If one or more findings return "block_release": true, the pull request should fail in the gate step. That is the expected enforcement path, not an error in the workflow.

Top 3 troubleshooting cases

  1. No findings are generated. Check that your model ends with tm.process(), that all important elements are in scope, and that the architecture actually exposes risky traits such as plain HTTP, weak hardening, or sensitive data movement.
  2. The AI step returns schema or parsing errors. Structured Outputs require a supported modern model. If you switched away from gpt-4.1-mini or another current structured-output-capable model, move back to a supported option and keep the schema simple.
  3. The workflow fails before classification. Verify the OPENAIAPIKEY secret exists, the report file path is correct, and your actions/setup-python@v6 step is installing dependencies before the classification script runs.
Watch out: If you let the model read broad architecture prose or issue threads, it may over-generalize. Keep the prompt tightly scoped to generated findings and masked supporting context.

What's Next

Once the basic pipeline works, the next improvements are straightforward:

  • Add --stale_days checks so you can detect when threat-model code has drifted from the implementation it describes.
  • Define custom blocker policy by service tier, such as failing only on internet-facing High findings for internal tools but failing on all sensitive-data Critical findings for payment flows.
  • Extend the workflow to comment on pull requests, publish weekly trend counts, or feed STRIDE category metrics into your engineering scorecards.

The main idea does not change: deterministic generation gives you consistency, and structured AI output gives you human-friendly prioritization without giving up CI/CD control.
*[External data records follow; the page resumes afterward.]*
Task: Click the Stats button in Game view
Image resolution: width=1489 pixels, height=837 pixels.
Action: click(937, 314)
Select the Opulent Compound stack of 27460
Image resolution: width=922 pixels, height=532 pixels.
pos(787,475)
Frequently Asked Questions

Can AI replace manual STRIDE threat modeling in CI/CD? +
Not safely on its own. A stronger pattern is to generate findings from a code-defined model first, then use AI to classify, summarize, and prioritize those findings. That keeps the pipeline explainable and prevents the model from inventing architecture details.
Why use OWASP pytm before calling an LLM? +
pytm gives you deterministic artifacts from code, including reports and JSON, which makes CI runs reproducible. The LLM then works as a thin analysis layer over that evidence instead of acting as the evidence source.
How do I fail a pull request only on serious STRIDE findings? +
Return a structured field like block_release from the AI step and compute it from explicit policy. For example, fail only when a finding is High or Critical and affects an internet-facing or sensitive-data path.
What if my repository cannot send architecture details to an external model? +
Keep the AI step off by default and run only the deterministic threat-model generation in CI. If you still want the classification layer, mask identifiers, minimize prompt content, or move the AI call to an approved internal environment before enabling the gate.